President Donald Trump has indicated a willingness to reduce tariffs on Chinese imports, potentially lowering them from the current 145% to between 50% and 80%. This development comes amid high-level trade negotiations between the United States and China in Geneva, aimed at de-escalating ongoing trade tensions.
The current tariff structure includes a universal 10% tariff on all imports, with an additional 125% specifically targeting Chinese goods, bringing the total to 145%. China has responded with retaliatory tariffs of 125% on U.S. exports.
During the Geneva talks, President Trump suggested that an 80% tariff on Chinese goods "seems right," though this remark was downplayed by White House press secretary Karoline Leavitt as a spontaneous comment rather than a definitive policy decision. Treasury Secretary Scott Bessent and Trade Representative Jamieson Greer are leading the U.S. delegation in these discussions.
While no formal agreement has been reached, both sides have expressed a willingness to negotiate.

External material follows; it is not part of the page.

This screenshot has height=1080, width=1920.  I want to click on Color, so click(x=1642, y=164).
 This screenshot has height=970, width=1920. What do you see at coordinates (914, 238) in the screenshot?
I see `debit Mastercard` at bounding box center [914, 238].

The outcome of these talks could significantly influence global trade dynamics and economic relations between the two nations.
During the Geneva talks, President Trump suggested that an 80% tariff on Chinese goods "seems right," though this remark was downplayed by White House press secretary Karoline Leavitt as a spontaneous comment rather than a definitive policy decision.
Due to this statement, we still do not have a clear idea about the tariff. Most likely, if the tariff is reduced, we can focus on selling setups for gold.